Task requirements
A. List the veterans organizations in which the biographical sketch of Staley Albright Cook below says he held membership.
B. According to the biographical sketch of Staley Albright Cook below, in what year did his career with the Burlington Daily Times-News begin?
-- start of Source --
6 Dec. 1895–8 May 1966

A photograph of Staley Albright Cook circa 1935. Image courtesy of the State Archives of North Carolina.Staley Albright Cook, newspaper editor and civic leader of Burlington, was born in southern rural Alamance County, the son of George Henry and Viola Albright Cook. His father was a merchant, public official, and highly respected citizen of Burlington. His uncle, Dr. W. W. Staley (for whom he was named) was the second president of Elon College (1894–1905) and for many years a prominent minister of the Christian church in Suffolk, Va.

When Cook was three years old, his father moved the family into Burlington, and he attended elementary and secondary schools there. In his mid-teens he entered the U.S. Army and served on the Mexican border under General Donnell E. Scott, for whose company he was the official bugler. During World War I he was a member of the famous Thirtieth Division, brigaded with the British Second Army; he saw active service at the front in France and Belgium.

Following his military service, he enrolled in Northwestern University, Evanston, Ill., and earned a diploma in journalism through the U.S. Veterans Bureau. In 1931 he received a citation in journalism from the Illinois Press Association.

His career with the Burlington Daily Times-News began in 1920. He filled a succession of posts there until his retirement in 1963. He worked for fifteen years as a reporter; then became managing editor, chief editorial writer, and chief executive of the company; and in 1957 was named editor and general manager. Through his perceptive editorials and his fearless support of causes he believed right, Cook lifted the Times-News to a position of impressive leadership in the Piedmont area of the state. He also wrote occasional articles for Sports Afield and other journals and collaborated with Walter Whitaker and A. Howard White in the writing of Centennial History of Alamance County (Charlotte, 1949).

For many years, Cook was prominent in the activities of the North Carolina Press Association; he served one year as president of the Associated Press Club. He held memberships in several veterans groups, serving as state commander of Disabled American Veterans, commander of the Walter B. Ellis Post of the American Legion, and member of the Alamance Post of the Veterans of Foreign Wars. He attended many American Legion annual conventions and was tapped as the best bugler in 1934.
-- end of Source --
-- start of Provided material --
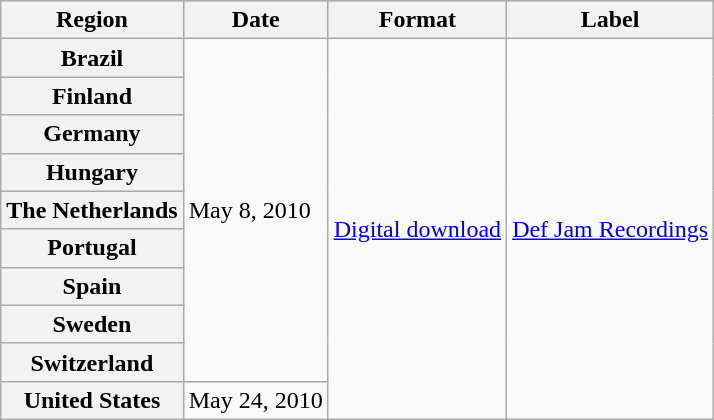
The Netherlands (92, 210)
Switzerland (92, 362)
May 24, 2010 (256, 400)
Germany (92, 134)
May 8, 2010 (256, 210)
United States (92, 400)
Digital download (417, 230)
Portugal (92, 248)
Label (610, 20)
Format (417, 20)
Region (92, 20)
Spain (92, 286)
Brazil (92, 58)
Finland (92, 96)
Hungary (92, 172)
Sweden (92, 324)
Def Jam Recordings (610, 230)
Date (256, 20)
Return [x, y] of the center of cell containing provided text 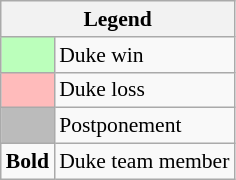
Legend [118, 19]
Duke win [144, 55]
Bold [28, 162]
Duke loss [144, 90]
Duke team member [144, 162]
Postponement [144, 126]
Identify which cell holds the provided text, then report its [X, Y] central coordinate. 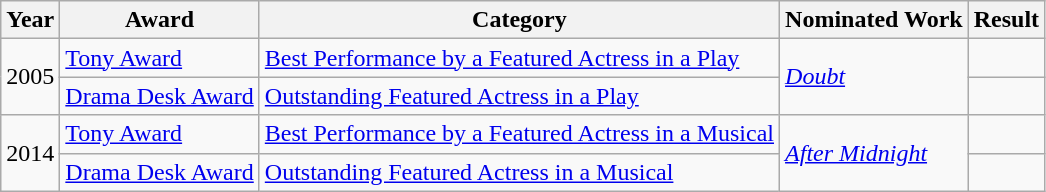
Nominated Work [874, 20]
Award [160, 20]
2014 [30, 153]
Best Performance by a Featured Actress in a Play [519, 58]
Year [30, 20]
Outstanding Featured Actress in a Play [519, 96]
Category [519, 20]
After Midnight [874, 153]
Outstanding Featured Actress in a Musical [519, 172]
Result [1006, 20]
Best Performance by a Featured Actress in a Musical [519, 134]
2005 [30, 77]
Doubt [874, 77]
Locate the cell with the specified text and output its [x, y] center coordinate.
-- end of Provided material --
Solutions for each task
A. Disabled American Veterans; the Walter B. Ellis Post of the American Legion; the Alamance Post of the Veterans of Foreign Wars

B. 1920